* Written task 1 *
In the passage on the Königsmark correspondence:
(a) Where is the whole correspondence now kept?
(b) By what can the whole correspondence be judged?
(c) What does the text call writing such things down and preserving them?
* Written task 2 *
How would you render this sentence from the passage on the Königsmark correspondence in Spanish: "But there is one point which seems conclusive against the genuineness of this correspondence."?

start Selected excerpt

These two persons could have said this and more to one another in complete or comparative safety. To write such things down, and to preserve what was written, was madness, fatal to life and honour if discovered. But if these, and much worse, were not written down by some one, how could Sophia Dorothea be made infamous for ever in the eyes of posterity?
One can only judge of the bushel by the sample; and of the whole correspondence, which is now in the library of the University of Lund, by the fragmentary extracts which have been made public. If two persons, knowing they were watched, and their letters detained, could write such fiercely ardent assurances of mutual love, express such utter contempt for the consequences of discovery, and explain to one another how they were tracked and betrayed, they must have been hopelessly insane. An enemy would bend invention to such course as the one best calculated to destroy those against whom it was directed. But there is one point which seems conclusive against the genuineness of this correspondence. There are passages in the alleged letters of Königsmark to the princess which no man, however devoid of every manly quality, would write to a woman whom he loved—would write to any woman at all. These passages not even the most utterly and irretrievably abandoned of women would be able to read without sense of insult and outrage even to such soiled and shattered womanhood as hers. A man writing such things, supposing they were intelligible to the person addressed, would in that person’s eyes be loathsome and execrable for ever.

end Selected excerpt
start Record list

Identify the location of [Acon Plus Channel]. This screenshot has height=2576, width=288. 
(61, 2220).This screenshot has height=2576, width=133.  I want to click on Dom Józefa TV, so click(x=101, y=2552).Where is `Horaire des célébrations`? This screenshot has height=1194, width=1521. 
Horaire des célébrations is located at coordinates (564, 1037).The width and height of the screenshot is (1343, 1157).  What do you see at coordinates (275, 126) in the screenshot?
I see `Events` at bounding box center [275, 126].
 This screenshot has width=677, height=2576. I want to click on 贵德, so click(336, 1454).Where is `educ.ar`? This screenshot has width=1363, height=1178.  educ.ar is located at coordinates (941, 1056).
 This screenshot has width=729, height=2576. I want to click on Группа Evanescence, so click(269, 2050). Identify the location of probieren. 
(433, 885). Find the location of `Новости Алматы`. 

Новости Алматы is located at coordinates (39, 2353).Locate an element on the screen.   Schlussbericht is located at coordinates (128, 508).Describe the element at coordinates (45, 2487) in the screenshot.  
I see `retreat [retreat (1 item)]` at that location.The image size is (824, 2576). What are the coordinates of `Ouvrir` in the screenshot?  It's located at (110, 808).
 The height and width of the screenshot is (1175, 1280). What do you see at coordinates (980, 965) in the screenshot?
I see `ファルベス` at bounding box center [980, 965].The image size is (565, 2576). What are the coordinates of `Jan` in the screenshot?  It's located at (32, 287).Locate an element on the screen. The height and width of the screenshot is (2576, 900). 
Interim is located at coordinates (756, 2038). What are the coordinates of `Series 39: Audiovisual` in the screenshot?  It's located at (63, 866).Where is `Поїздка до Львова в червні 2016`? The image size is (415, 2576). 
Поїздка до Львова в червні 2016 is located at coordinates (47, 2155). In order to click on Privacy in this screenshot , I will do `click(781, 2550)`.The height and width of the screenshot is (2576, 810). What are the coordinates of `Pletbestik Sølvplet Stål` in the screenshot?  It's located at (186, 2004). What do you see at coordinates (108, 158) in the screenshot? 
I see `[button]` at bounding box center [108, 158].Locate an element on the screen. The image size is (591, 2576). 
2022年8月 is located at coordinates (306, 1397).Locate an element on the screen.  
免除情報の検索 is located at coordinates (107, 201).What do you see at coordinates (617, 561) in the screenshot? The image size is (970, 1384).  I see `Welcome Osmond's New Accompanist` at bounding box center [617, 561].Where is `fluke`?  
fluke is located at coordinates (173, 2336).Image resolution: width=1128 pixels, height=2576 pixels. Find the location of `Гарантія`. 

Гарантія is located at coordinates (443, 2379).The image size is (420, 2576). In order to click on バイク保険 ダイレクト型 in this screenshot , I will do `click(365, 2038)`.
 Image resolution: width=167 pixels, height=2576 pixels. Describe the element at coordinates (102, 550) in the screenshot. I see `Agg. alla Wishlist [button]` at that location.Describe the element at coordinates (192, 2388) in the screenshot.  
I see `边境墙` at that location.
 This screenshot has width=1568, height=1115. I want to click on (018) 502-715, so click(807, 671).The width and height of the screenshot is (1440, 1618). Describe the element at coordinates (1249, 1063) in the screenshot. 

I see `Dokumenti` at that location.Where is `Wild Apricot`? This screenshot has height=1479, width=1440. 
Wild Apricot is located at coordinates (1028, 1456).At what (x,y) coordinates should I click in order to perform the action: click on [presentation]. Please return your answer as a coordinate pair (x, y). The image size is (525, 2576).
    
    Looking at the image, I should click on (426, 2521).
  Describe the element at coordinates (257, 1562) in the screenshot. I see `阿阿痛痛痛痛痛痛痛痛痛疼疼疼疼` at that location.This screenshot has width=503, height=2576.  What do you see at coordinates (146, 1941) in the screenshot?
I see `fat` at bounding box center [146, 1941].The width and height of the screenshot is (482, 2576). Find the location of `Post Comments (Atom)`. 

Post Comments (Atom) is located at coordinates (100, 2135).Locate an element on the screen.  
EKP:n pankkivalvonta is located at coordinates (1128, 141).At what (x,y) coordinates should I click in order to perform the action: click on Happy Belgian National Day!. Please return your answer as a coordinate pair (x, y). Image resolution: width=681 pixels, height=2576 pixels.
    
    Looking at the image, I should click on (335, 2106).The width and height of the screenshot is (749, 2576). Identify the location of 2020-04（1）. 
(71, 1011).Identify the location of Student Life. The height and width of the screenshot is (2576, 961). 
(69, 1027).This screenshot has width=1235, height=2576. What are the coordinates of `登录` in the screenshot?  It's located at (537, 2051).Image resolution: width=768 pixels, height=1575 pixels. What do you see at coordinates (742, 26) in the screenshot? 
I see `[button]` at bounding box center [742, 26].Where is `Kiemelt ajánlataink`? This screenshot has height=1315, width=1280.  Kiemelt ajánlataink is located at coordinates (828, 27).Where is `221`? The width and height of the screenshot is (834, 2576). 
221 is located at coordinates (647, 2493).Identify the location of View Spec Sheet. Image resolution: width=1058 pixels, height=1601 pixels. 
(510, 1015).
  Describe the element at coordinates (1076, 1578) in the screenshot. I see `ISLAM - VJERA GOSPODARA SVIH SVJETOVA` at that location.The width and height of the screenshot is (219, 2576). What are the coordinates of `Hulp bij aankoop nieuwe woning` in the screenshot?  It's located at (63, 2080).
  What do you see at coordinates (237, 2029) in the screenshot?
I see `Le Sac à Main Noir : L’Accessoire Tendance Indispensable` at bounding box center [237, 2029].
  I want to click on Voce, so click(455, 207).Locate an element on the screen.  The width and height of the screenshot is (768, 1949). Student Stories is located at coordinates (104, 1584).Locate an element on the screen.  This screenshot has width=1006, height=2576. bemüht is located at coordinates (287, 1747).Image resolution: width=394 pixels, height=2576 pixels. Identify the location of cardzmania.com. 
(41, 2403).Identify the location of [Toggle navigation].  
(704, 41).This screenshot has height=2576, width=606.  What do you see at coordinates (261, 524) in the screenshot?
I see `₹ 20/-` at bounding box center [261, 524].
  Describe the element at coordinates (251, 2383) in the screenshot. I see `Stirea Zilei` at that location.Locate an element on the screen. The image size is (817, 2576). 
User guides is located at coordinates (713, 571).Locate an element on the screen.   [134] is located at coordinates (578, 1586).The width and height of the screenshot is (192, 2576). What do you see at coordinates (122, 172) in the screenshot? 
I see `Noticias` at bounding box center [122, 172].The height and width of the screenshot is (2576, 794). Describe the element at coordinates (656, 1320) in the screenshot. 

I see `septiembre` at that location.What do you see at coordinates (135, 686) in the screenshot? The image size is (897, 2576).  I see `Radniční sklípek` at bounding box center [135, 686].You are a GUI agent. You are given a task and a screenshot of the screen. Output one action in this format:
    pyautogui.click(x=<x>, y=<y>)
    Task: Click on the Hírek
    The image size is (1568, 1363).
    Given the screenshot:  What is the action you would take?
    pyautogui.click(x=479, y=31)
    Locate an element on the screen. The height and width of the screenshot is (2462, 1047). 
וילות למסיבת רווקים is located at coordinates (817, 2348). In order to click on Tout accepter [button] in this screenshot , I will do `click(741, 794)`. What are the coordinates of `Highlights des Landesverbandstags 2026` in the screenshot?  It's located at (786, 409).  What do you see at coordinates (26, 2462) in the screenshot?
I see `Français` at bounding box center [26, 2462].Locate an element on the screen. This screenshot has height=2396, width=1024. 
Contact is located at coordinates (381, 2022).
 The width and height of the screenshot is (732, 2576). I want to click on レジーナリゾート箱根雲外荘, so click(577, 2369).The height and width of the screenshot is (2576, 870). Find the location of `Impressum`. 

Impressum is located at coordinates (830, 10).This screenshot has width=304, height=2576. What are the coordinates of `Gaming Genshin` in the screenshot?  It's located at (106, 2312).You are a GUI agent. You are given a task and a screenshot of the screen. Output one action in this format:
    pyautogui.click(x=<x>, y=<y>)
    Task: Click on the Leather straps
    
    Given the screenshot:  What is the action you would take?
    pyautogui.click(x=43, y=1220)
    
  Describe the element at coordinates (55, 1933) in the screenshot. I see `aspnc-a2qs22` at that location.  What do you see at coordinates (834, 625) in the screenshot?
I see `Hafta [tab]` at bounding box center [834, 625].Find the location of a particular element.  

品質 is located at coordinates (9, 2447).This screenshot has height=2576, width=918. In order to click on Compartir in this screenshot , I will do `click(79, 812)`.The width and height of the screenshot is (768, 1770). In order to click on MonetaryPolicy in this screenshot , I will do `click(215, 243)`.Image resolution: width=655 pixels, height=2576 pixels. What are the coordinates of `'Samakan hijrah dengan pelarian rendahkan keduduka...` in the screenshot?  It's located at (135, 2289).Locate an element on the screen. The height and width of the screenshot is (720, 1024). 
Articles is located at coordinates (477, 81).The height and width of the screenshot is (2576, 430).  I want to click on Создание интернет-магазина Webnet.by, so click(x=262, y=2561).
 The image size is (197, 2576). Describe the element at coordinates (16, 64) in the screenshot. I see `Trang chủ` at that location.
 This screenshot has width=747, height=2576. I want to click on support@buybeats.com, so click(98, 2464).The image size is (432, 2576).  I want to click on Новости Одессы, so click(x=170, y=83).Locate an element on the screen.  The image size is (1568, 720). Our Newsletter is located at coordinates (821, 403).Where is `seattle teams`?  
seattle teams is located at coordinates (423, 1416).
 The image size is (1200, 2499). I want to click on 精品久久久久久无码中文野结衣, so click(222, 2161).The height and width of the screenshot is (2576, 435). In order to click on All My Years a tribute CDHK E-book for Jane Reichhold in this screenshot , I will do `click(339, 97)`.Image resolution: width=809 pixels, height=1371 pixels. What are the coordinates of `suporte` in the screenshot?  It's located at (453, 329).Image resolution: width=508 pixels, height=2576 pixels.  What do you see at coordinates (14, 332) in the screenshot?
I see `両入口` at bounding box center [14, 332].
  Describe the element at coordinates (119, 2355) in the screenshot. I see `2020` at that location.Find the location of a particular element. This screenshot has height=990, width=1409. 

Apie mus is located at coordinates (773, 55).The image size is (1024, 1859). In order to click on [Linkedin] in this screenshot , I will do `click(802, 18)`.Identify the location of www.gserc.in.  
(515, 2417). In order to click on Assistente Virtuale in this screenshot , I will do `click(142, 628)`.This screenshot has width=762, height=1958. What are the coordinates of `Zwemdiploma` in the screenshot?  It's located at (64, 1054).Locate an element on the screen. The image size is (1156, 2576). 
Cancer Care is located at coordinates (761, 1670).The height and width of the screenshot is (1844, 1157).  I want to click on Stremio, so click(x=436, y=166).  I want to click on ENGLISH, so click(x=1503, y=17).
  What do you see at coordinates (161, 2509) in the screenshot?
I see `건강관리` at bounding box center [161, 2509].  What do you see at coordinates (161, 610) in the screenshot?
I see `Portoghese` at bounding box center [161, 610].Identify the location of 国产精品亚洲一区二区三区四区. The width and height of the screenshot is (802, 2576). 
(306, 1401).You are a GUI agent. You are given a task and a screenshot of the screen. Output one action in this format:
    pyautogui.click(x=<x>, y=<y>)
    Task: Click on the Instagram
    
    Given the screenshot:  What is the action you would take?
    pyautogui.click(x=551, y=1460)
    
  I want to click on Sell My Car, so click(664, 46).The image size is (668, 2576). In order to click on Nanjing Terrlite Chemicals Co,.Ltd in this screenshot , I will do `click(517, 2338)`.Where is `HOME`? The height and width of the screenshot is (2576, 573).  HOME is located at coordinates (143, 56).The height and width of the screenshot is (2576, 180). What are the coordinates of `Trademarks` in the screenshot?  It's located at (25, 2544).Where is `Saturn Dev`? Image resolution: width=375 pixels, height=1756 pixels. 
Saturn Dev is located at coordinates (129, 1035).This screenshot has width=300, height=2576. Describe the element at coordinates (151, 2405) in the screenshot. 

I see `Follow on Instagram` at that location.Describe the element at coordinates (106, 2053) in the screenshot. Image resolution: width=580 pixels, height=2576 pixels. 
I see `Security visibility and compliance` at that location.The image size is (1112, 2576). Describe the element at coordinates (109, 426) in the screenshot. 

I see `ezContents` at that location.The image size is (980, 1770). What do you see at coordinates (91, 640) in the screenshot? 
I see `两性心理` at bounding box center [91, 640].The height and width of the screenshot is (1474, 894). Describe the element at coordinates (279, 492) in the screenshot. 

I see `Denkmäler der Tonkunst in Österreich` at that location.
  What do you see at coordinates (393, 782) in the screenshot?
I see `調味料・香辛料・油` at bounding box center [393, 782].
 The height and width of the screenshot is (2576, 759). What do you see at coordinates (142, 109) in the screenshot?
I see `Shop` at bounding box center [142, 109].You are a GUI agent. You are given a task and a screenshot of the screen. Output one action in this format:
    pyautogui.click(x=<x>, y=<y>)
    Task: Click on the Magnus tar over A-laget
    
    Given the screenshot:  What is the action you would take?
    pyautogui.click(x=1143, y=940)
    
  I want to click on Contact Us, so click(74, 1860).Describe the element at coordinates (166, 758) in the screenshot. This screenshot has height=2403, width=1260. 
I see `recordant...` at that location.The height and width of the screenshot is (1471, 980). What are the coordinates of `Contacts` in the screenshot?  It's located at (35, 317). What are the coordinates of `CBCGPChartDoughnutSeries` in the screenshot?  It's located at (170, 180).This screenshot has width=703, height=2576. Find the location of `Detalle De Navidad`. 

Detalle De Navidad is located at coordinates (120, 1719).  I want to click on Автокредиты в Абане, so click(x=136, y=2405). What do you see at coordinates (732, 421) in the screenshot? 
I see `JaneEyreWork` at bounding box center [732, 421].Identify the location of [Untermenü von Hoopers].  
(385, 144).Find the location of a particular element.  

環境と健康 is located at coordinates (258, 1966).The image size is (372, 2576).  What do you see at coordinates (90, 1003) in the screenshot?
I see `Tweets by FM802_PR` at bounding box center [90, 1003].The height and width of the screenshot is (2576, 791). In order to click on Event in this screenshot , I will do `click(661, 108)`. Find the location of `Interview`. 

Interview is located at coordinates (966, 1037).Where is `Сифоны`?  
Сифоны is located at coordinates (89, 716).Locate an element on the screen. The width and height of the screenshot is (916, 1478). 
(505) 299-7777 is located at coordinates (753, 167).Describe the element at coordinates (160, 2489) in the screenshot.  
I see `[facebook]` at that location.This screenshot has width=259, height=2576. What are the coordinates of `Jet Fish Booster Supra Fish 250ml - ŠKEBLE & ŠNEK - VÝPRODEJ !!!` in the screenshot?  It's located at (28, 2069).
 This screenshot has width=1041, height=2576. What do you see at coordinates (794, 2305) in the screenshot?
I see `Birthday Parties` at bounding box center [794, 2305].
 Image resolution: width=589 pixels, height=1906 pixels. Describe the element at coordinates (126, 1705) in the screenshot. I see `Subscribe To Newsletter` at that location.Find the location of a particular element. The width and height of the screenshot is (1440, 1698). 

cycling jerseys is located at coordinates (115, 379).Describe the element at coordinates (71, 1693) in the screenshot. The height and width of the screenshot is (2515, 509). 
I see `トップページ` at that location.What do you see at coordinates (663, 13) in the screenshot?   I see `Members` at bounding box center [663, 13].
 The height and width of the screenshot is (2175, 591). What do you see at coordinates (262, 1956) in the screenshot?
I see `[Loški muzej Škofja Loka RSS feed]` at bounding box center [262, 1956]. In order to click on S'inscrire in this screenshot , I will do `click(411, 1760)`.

end Record list

* Full answer 1 *
(a) In the library of the University of Lund.
(b) By the fragmentary extracts that have been made public.
(c) Madness, fatal to life and honour if discovered.

* Full answer 2 *
Pero hay un punto que parece concluyente contra la autenticidad de esta correspondencia.